### Let’s Think About It

Kelly and Mallory are comparing the number of boxes of erasers that each one of them has sold. Kelly works in the store one day and Mallory works in the store the next day. They decide to write a riddle about their sales and give it to Trevor to figure out. When Trevor comes in the store on the day after Mallory has worked he finds this riddle.

Trevor is puzzled. How is he going to solve this riddle?
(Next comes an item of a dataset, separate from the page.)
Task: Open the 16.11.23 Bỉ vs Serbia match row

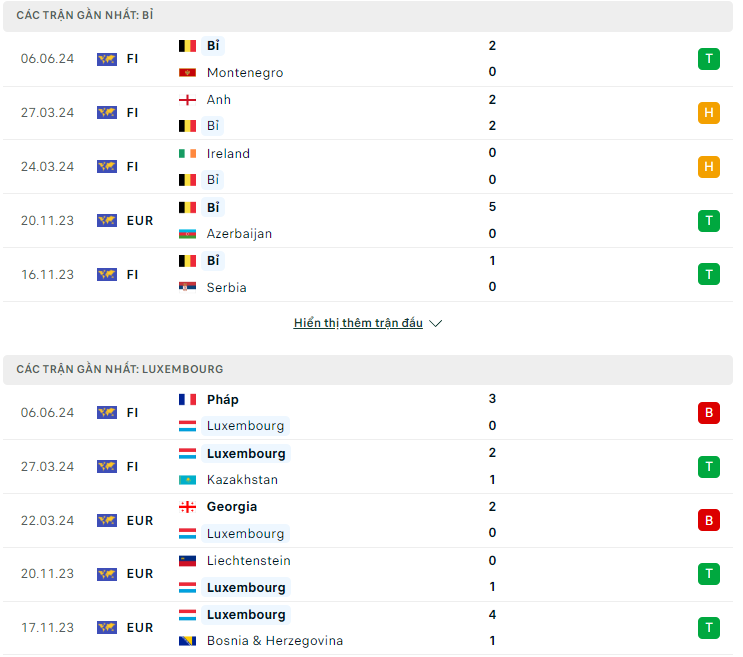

In this concept, you will learn to find equivalent forms of rational numbers.

### Guidance

A **rational number** is a number that can be written in fraction form. In other words, if a number can be written as a fraction, it is called a rational number. Rational numbers can also be positive or negative. For example, \begin{align*}-\frac{1}{2}\end{align*} and \begin{align*}\frac{1}{2}\end{align*} are both rational numbers.

Integers are also rational numbers. An **integer** is a whole number and can be positive or negative. But even whole numbers can be fractions; they just have 1 as the denominator. For example, 5 can be written as \begin{align*}\frac{5}{1}\end{align*} as can -4 be written as \begin{align*}-\frac{4}{1}\end{align*}. So integers are rational numbers.

Decimals can also be written as fractions if the decimal is terminating or repeating. When you understand how to convert a decimal to a fraction and a fraction to a decimal, you will be able to determine whether or not the decimal is a rational number.

Let's look at an example.

Is 0.34 a rational number?

First, look at the decimal to determine its value. Its value is 34 hundredths.

Next, you can write this decimal as a fraction with a denominator of 100.

\begin{align*}0.34 = \frac{34}{100}\end{align*}

This is a rational number since it can be written as a fraction.

Here is another example.

Is 0.343434 a rational number?

First, look at this decimal. It repeats but also terminates (ends).

Next, you know that \begin{align*}0.34=\frac{34}{100}\end{align*} so 0.343434 must be slightly more than \begin{align*}\frac{34}{100}\end{align*}. Place the numbers in the decimal over the appropriate place value. Count the decimal places. There are six decimal places, so there will be six zeros in the denominator.

\begin{align*}\frac{343434}{1000000}\end{align*}

Then, simplify.

\begin{align*}\frac{343434}{1000000} = \frac{34}{99}\end{align*}

This is a rational number since it can be written as a fraction.

Here is one more example.

Is \begin{align*}0.4526753 \ldots\end{align*} a rational number?

First, look at the number. The decimal does not terminate (notice the … just after the 3) nor does it repeat.

Next, since the decimal does not end, you cannot make it into a fraction.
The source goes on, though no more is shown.